JIS News

Chief Technical Director in the Ministry of Agriculture, Don McGlashan has stressed that strategies being advocated to transform and reposition the agricultural sector must be underpinned by knowledge-based, efficient production systems on the ground.
He noted that if this was not done, the strategies would prove to be useless in advancing the sector as an engine of economic growth and mechanism for ensuring food security.
Mr. McGlashan was addressing a sensitization workshop on agricultural forecasting database systems, which was hosted today (January 20) by the Ministry’s Eastern Jamaica Agricultural Support Project (EJASP), at the Jamaica Conference Centre, downtown Kingston. “In order to be efficient, production must be market driven and this can only be achieved if the appropriate information systems are in place to link demand to supply,” he told the gathering of agricultural and trade interest groups.
He pointed out that against the background of the removal of preferential tariffs in the global environment, along with the coming on stream of the Caribbean Single Market and Economy (CSME), regional agricultural sectors were pressed to become efficient and competitive in order to survive.
Mr. McGlashan said the Ministry welcomed the collaborative initiative of the Caribbean Agribusiness Marketing Intelligence Development (CAMID) Network, the work of which would complement the Agricultural Business Information System (ABIS), managed by the Rural Agricultural Development Authority (RADA).
The Chief Technical Director explained that the CAMID Network had developed a networking system, aimed at optimizing agricultural marketing operations at the national, regional, and extra regional levels, and that it would offer services such as marketing intelligence, including product supply and demand forecasting and trade facilitation, all of which would provide greater access to agri-business information for buyers and sellers.
Meanwhile, Food and Agriculture Organisation (FAO) Representative, Gladston Barrett said food security was among one of the most important subject matters contained in the FAO’s regular programme and its field programme. “Particularly among developing member states, the FAO is constantly seeking out new strategies and approaches toward achieving food security at the household level, community level and at the national level,” he added.
Mr. Barrett informed that in 2001 CARIFORUM, in association with the European Union under the African, Caribbean and Pacific (ACP) countries umbrella, requested the FAO’s assistance to prepare a regional special programme for food security.
In response, the FAO developed a fully comprehensive programme which included two components. The first seeks to strengthen policy, training, planning and services capacity in the different regional, national and community institutions and organisations working to promote food security at the regional level. The second component deals with the improvement of production and marketing systems accessible to small farmers in food-insecure communities.
In the 1980s, the structural adjustment programme led to the scaling down or closing down of large government monopolies that dealt with marketing, paving the way for greater participation of private sector organisations in the business of marketing and related activities. It was in response to this development, Mr. Barrett said, that the Caribbean Agricultural Research and Development Institute (CARDI), along with other regional and international partners, held a series of consultations that resulted in the CAMID Network.

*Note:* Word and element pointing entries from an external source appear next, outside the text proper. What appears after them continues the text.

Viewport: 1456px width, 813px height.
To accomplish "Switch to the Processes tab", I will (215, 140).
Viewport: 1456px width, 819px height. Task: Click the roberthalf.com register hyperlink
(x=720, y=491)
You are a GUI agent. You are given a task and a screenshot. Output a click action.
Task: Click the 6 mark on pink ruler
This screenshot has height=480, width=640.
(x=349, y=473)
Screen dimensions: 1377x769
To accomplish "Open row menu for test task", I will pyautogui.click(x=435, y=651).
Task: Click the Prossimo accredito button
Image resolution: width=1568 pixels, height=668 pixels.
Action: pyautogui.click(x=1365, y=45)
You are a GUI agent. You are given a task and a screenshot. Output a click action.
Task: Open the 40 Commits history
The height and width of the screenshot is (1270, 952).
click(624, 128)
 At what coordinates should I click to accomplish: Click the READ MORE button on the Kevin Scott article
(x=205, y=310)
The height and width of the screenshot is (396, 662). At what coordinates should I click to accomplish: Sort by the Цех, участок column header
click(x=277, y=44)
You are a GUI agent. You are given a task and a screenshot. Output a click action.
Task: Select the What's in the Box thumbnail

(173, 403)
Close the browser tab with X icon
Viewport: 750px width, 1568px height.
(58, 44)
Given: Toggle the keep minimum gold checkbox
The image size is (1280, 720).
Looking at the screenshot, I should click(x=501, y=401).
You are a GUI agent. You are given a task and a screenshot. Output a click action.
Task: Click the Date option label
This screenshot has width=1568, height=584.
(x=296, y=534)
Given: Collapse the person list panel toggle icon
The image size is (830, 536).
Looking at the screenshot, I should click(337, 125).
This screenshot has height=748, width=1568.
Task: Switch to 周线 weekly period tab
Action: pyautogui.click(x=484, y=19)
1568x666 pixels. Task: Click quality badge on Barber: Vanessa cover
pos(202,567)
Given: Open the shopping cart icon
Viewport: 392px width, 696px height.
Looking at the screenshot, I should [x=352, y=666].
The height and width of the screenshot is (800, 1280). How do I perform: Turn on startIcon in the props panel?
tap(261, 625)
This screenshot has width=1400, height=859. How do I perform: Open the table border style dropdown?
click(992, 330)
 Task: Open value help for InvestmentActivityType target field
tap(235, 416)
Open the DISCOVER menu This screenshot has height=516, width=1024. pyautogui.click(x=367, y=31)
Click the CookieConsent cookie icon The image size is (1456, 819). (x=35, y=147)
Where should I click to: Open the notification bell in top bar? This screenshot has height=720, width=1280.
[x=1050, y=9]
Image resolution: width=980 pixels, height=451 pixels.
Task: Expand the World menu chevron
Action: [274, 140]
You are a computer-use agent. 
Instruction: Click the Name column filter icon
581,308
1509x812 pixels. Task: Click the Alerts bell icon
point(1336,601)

The workshop explored the advantages and functions of ABIS, which will be used to track and project produce and livestock nationally, and the Product Forecasting Database Systems (PSFS) for the CAMID Network. CAMID was developed and activated by CARDI in May 2001 to support the marketing development programme of the Regional Transformation Programme for Agriculture in the CARICOM region. The Programme, which is funded by the FAO in the sum of US$395,000, involves the development of two databases, which include the PSFS.
A prototype version of ABIS should be ready by the end of January and the operational version by March, at which time full funding for the system should be available, Deputy Executive Director of RADA, Thomas Burton noted.
The ABIS and the Product Forecasting Database Systems (PFDS) for the CAMID Network, will be operated simultaneously, with CAMID providing regional crop information, while ABIS will give crop information at the national level.
In addition to information on crop projections, farmers will be able, with ABIS and PFDS, to access actual and historical data. Information that will be made available include the number of farmers producing particular crops, broken down by region or district; projected output for given periods; quantity of crop under cultivation; and which farmer has what crops. Group queries pertaining to a particular sub-set of farmers can also be done.
The ABIS pilot project will focus on a 13 crops, measuring 150 farmers. The crops include sweet peppers, broccoli, squash, cauliflower, red cabbage, hot pepper, pumpkin, callaloo, carrots, cantaloupe, okra, sorrel and sweet potato.